Another truenbeautiful aphorism: From an aesthetic experience one returns as from a sighting of numinous footprints.
And for men, woman is the quintessential aesthetic experience, whether or not they (women or men, for that matter) wish to believe it. It is as easy for a man to worship a woman -- or women more generally -- as it is to worship a god.
Which is, of course, where the trouble arises. It brings to mind a crack by the unorthodox Orthodox Boris Mouravieff, about how Adam and Eve fall for "the mirage of temporal goods": "Adam turned away from his real 'I' and identified with his personality," or what we call (•). Then "the beauty of the daughters of man did the rest."
And still does. Woman is, writes Perry, "the veil of universal illusion, both seducing and dispersing, for the same veil that refracts the Light also veils it. Thus woman, in spite of herself, can pull man away from the Spirit and therefore needs man's strength to reconvert her energy heavenward."
Dennis Prager has often spoken of how men and women face very different battles with themselves in this world. But our society focuses exclusively on those impulses men must master, e.g., the impulses to dominate, rape, and generally do violence. But I am not aware of any comparable attempts to tutor and channel female nature.
As a result, pathological femininity gets a free hand to do as it pleases, and if you say anything about it, well, you're a misogynist! Which is so far from the truth that one hardly knows where to begin.
For one thing, it is specifically because we love women that we want what is best for them, and by extension, us, since man's nature will generally only rise to the level demanded by women. If women make no demands, men are only too happy to oblige, so long as they are ensured sexual access.
Yes, it's true: "depending on his degree of virile self-domination," a man "can be dissipated" by female beauty (Perry). Which means dispersed, spread thin, and deprived of his true vector and purpose. And a man without a transcendent purpose isn't much of one, is he? And besides, Sex does not solve even sexual problems (Don Colacho).
While looking for that quote by Mouravieff, I also found some relevant thoughts in Volume 1. He says that "the role of a woman, on the ascent to Redemption, must be comparable to the part played by woman in the Fall." Makes sense, no?

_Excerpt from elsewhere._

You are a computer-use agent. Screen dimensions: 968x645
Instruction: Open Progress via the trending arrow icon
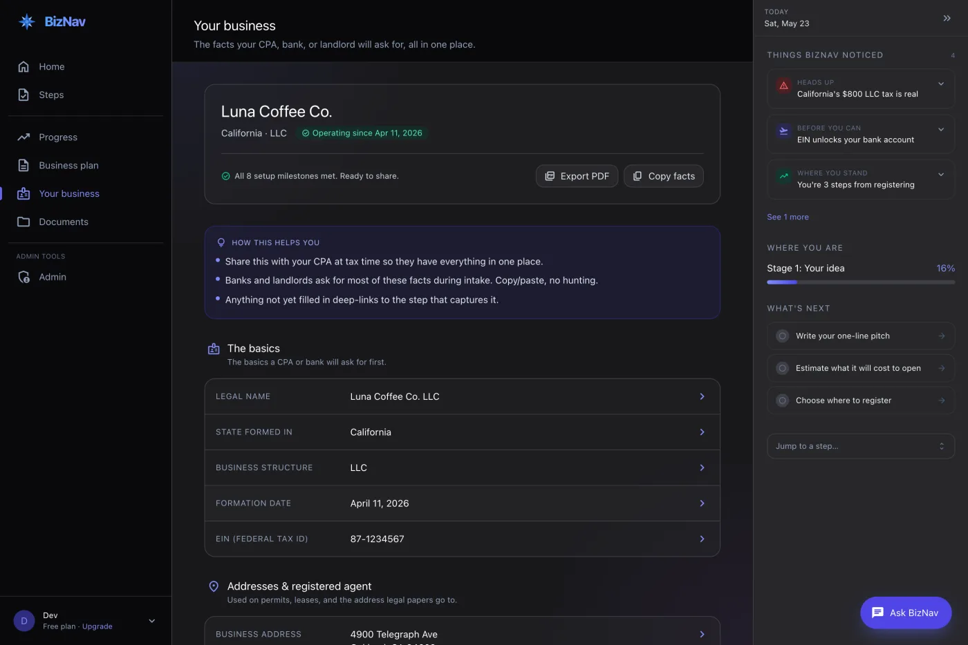point(24,137)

Recall that Eve inspired Adam, so to speak, to turn away from his higher source: "Having conceived in her fertile and artistic imagination the notion of Illusion, the woman, after tasting its fruits, offered them to her husband" -- which you might say is what gets the whole nightmare of history underway.
Reversal of this tide requires a man to "go in search of the being without whom he is not real."
I am lucky enough to have met and married the person without whom I am not real (we are speaking here of the human-human plane, not divine-human per se). I had this distinct sense of reality, of "ontological heft," as it were, on our first date -- which is not to say that many kinks and mind parasites didn't have to be worked out between then and now, so no idealization please! -- and it is interesting to see Mouravieff so accurately describe such a peculiar phenomenon:
"Without clearly being conscious of it, the polar beings know each other, and this knowledge, as ancient as they are themselves, is expressed by the voice of subconsciousness. This creates an atmosphere of absolute confidence and sincerity from the moment they meet....
"Polar beings do not lie to each other. They do not need to lie, for inwardly both are one single being, from the depths of which the real 'I' issues his call and gives his assent. After this, that absolute, spontaneous sincerity constitutes the basis of their relations, and this in turn will give these two beings the otherwise inconceivable feeling of freedom in unity, which ends the impression of servitude and isolation under which we ordinarily live."
(There's quite a bit of occultish stuff in those Mouravieff books, but also some things it's hard to find elsewhere -- like MOTT, only much more so.)
This rambling post is over for now, but there's a whole lot more to this business of male-female relations. To be continued...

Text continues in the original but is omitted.